|A Guide to Elegance / Genevieve Antoine Dariaux|
London: HarperCollins, 2003, c1964.
It is exactly what it says, a guide to style and elegance, from the perspective of a French stylist from the 60s. So you can probably imagine what a lot of it covers -- from the correct day suit to the style of glove to wear for varied occasions, to how to pack effectively for a transatlantic sea voyage. So, a heck of a lot that isn't relevant for today, but is interesting for a look at the complex social norms of a fashionable society that was MUCH more restricted and bound by widely accepted expectations than ours. It's tiring just reading it!
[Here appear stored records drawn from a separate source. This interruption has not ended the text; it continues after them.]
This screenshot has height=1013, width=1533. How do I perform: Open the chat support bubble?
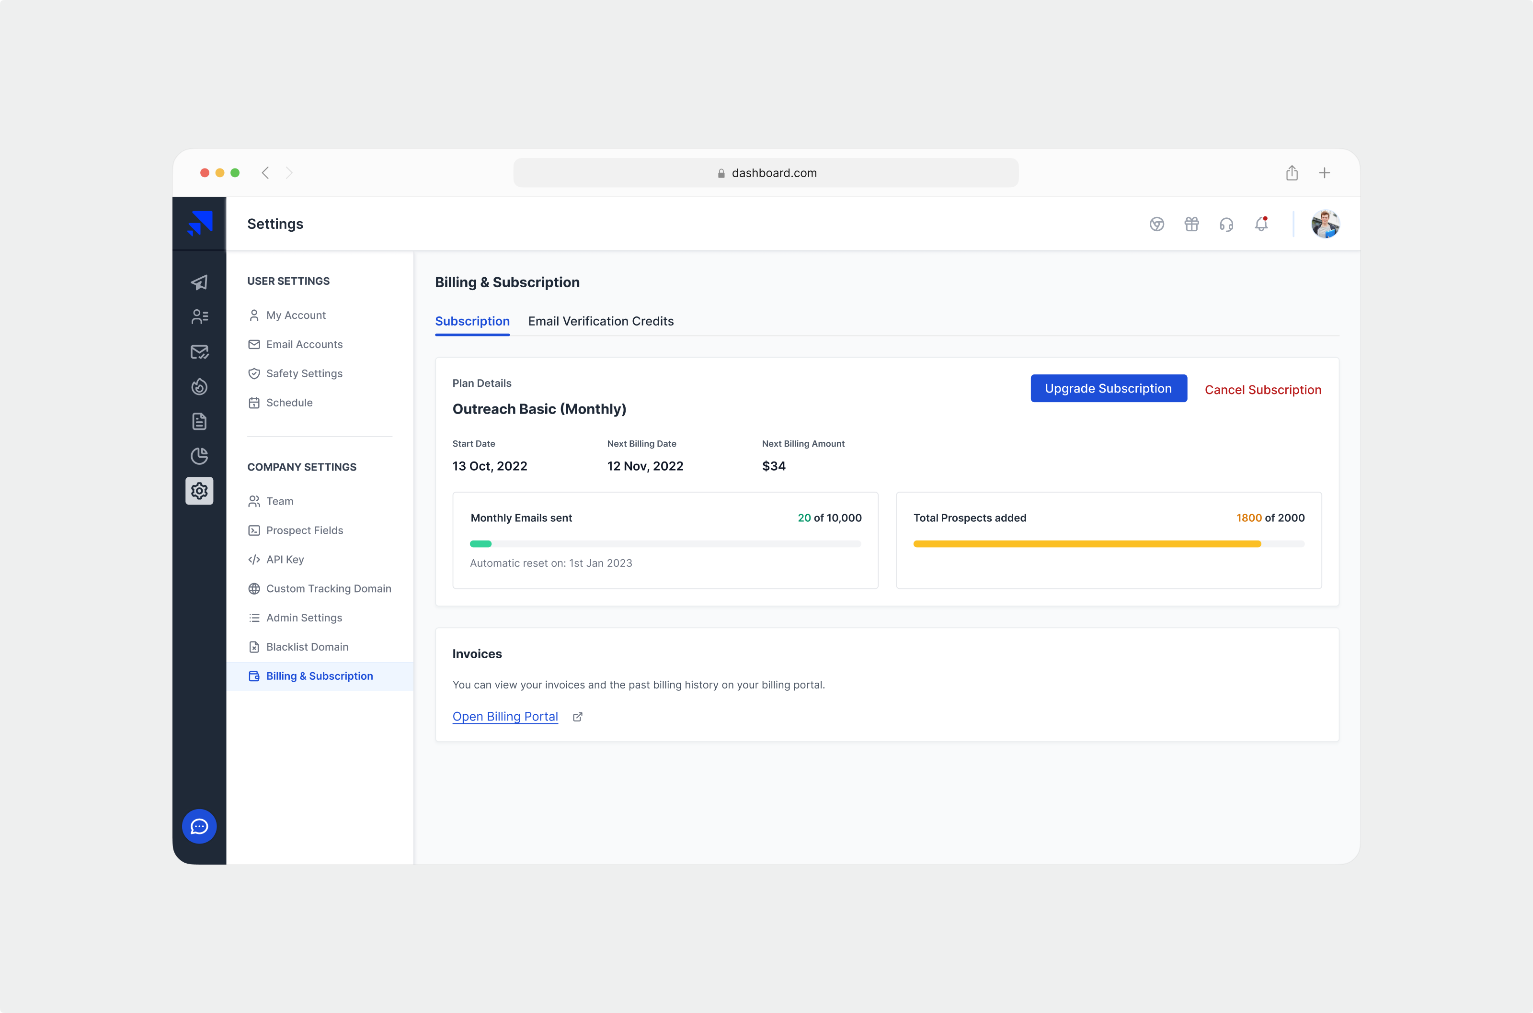click(199, 826)
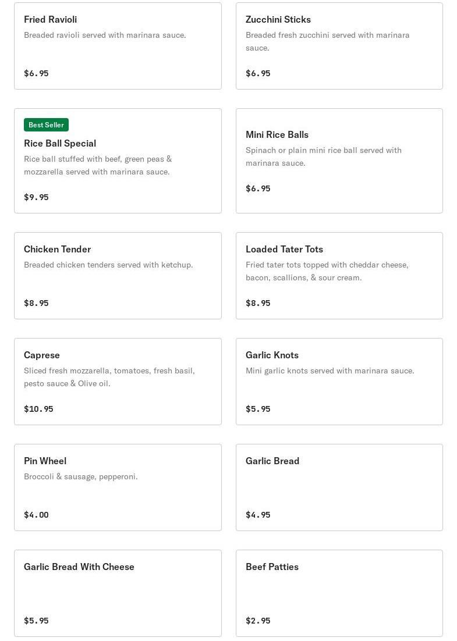
Task: Click the $9.95 Rice Ball Special price
Action: (x=36, y=197)
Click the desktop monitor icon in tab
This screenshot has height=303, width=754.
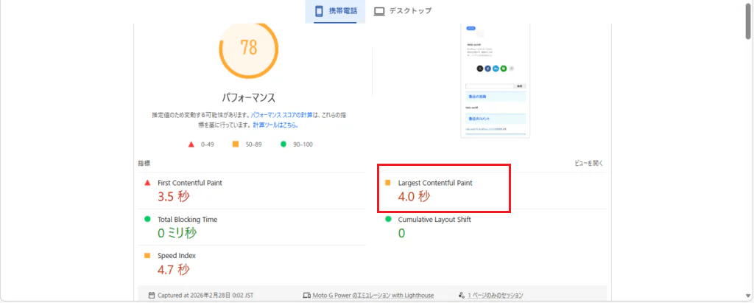coord(380,11)
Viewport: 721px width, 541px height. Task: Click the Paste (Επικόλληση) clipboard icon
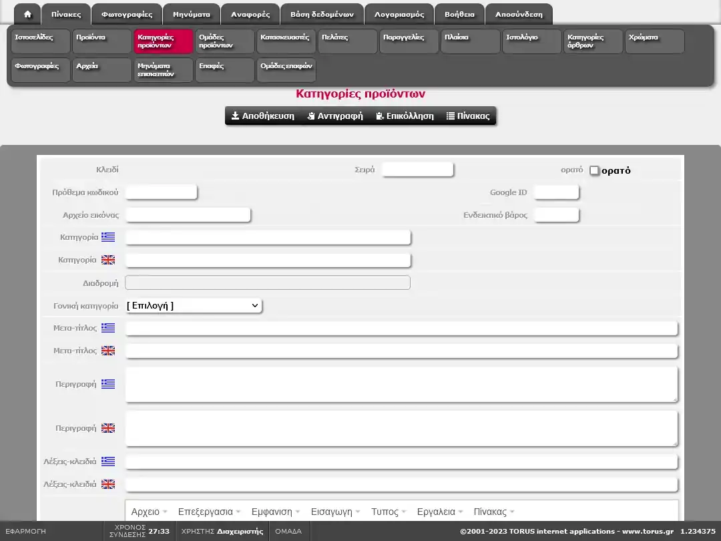pyautogui.click(x=380, y=116)
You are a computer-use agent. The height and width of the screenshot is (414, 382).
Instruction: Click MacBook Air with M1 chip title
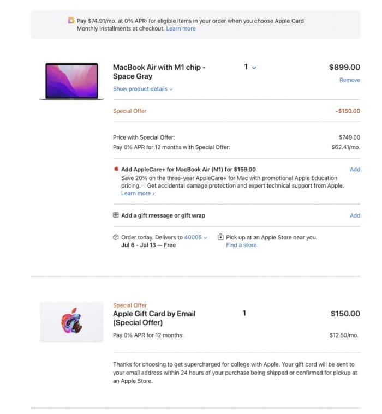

It's organized alphabetically by topic, from Accessories on down to Zippers and Zoology. It's not only fashion that is discussed, but also grooming, behaviours, event protocols, and more, although it does cover mostly wardrobe and what is and is not chic and elegant. There are lists of the small wardrobe needed by the elegant woman, and this is what I found very intriguing -- there aren't many clothes there at all. A day suit, one pair of trousers, a plain skirt, a few blouses and a sweater, should do you for most things. Plus one white day dress, one black dress a little more formal than the first, and one evening gown. You're set! Don't forget the colourful winter coat (never black) and some expensive accessories, though.
It's also very amusing, sometimes unintentionally, but sometimes due to the author's arch tone. There were some bits that made me laugh out loud. Beach wear for example: the author notes that no matter how much like a goddess you may appear in a swimsuit, the only appropriate place to wear it nevertheless is the beach. I'd have to agree with that one. She recommends only plain red nail polish for the feet in summer, but most importantly, "Your legs should be perfectly smooth. Nothing can destroy the charm of a woman in a bathing suit more completely than careless leg grooming." I'm not sure why, but this was one of the most memorable lines of the book for me. I laughed a lot and laugh again whenever I recall it.
It gives a sense of a world of the past where rules and judgements were strict and easier for people to use to draw lines between classes. I can see the danger of people finding this appealing and wishing for a lost world where how to be one of the "in" crowd was both clearer and a much more limited option. The appeal of a restricted cool circle, which one of course is a part of, will always be there for some people.
I enjoyed reading this for the whiff of the past and the bits of humour. However, I reject the kind of wealth based, classist interpretation of Elegance portrayed here, in which women and men exist in very particular roles, and racial, political, and gender equality are so very far from consciousness. So while this is still worth reading and has some interesting fashion tips and historical context to learn from, I am not a reader who could say that it is currently relevant. I'm afraid that to be Elegant in the ways shown in this book would also kind of by definition have to include other elements of the social conditions it was written in and for, and I certainly don't want to go back there.
Take it with a grain of sartorial salt, and a view to history, and you'll likely enjoy the read. Just promise me you won't start judging someone for their careless leg grooming after you're done!